I carried that question without answering it while I methodically placed the tongues in the bag, and then passed it off to the person that was placing the bags in the cryovac machine.
And then I moved on to the hearts. Again, I have seen dozens of pork hearts. But never like this. The hearts were soft and heavy for their size. With the first heart in my hand, I believed I could feel it still beating.

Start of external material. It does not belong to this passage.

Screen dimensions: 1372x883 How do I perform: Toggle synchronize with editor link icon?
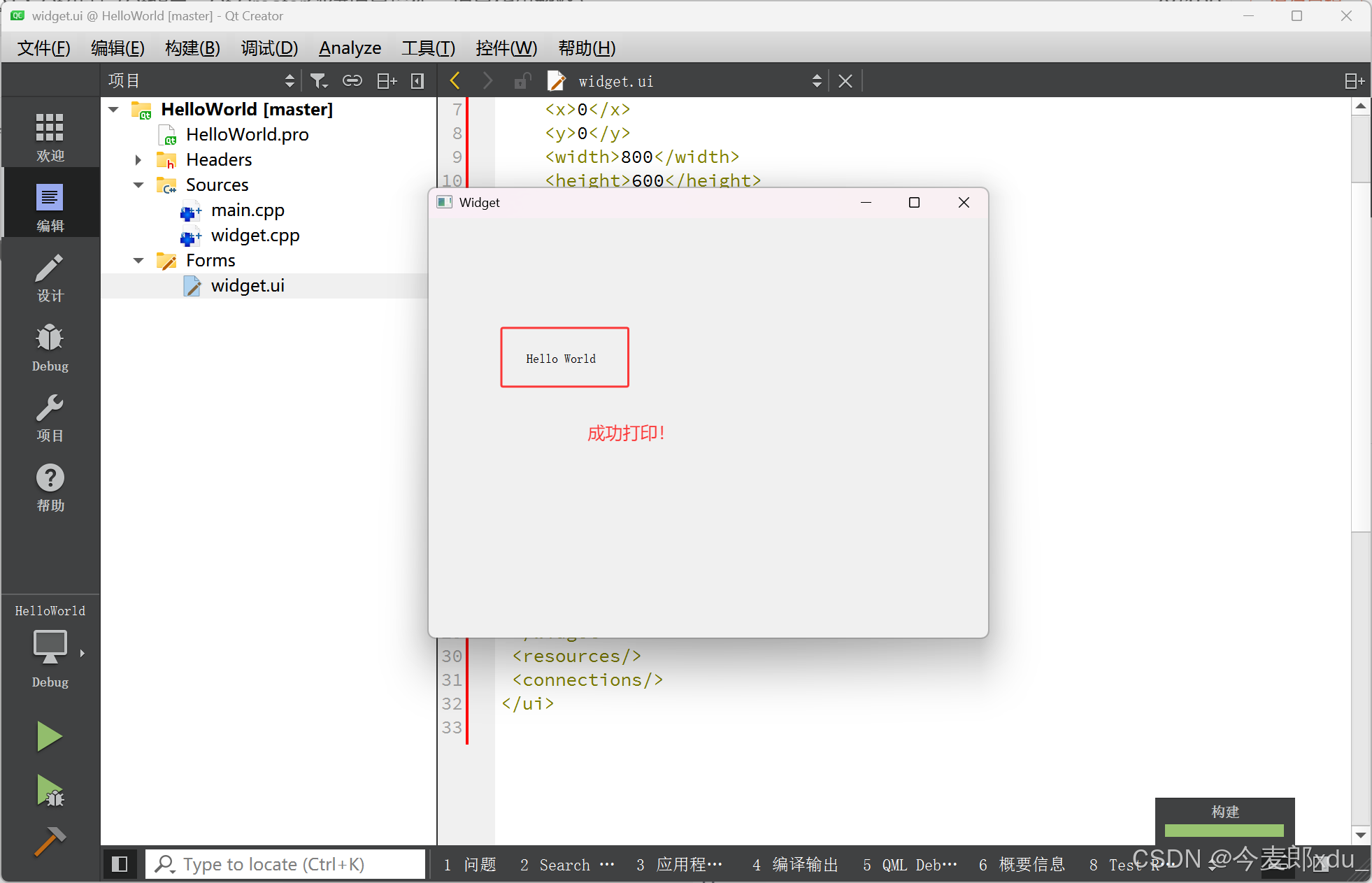[x=352, y=81]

“What have I done?” I thought to myself.
I placed the soft heart in the bag while I tried to deal with the questioning, the doubt, of my own soft heart, which was still, unlike the pigs’, beating, loudly and heavily, inside of my chest, my living chest, my living heart. I wanted to cry, but of course I couldn’t, so I clamped down and kept at my work, placing first one and then another and another of the soft, heavy hearts in the bag until all of the hearts of all seven of the pigs that I had cared for — fed and watered, rotated around the pastures, petted and rubbed their bellies — and then had killed so that we can eat their meat were in the bag. And then I passed the bag off to be cryovaced, to have all of the air sucked out of it, to be sealed with a vacuum, which would preserve the hearts in their soft, heavy state so that they could very soon become bits and pieces of delectable, savory treats like paté.
“What have I done?” I thought to myself as I pushed the ends of the plastic bag back into the box and folded the box flaps down. I slid the box under the counter with my foot to be taken care of later and then took a step back and looked around the butcher shop. I noticed the customers up at the counter. I watched one of them coincidentally point to the pork chops, my pork chops, from my pigs, neatly arranged in the case on pale salmon colored butcher paper. I saw the customer, a neatly dressed young woman with short blond wavy hair, hold up two fingers. And then I watched Jake reach into the case, pick out two pork chops and place them on the small square of butcher paper he held in one hand. Then he weighed them and wrapped them up. He handed them across the counter, and as he did so, I heard him say, “That’s the farmer right there, Bob, who raised these pigs.” He pointed at me.
The woman looked over in my direction and we made eye contact. She said, “Oh, really? Wow, hi” and took a single step towards me, closing the distance between us a bit. And then she said, “Thank you so much for what you do.”
I smiled and nodded to her and said, “You’re welcome. It’s my pleasure.” She smiled back, paused for a second as if she were deciding whether to say anything else, then turned and walked out of the shop.
“What have I done?” I asked myself as I watched her leave.
This time I had an answer, and I spoke it to myself, through the memory of the soft hearts and bloody tongues — “I have offered her, and others like her, an alternative, a way out of the jungle.”
I still felt discombobulated, de-centered, unsure, adrift, but I was grounding, finding my way back to confidence, to pride even, in what I do, and what I do, what I have done, is raise animals with kindness and care, and not just a little bit of love, so that we can kill them and eat their meat.
Is that okay? I still think so. I still think not.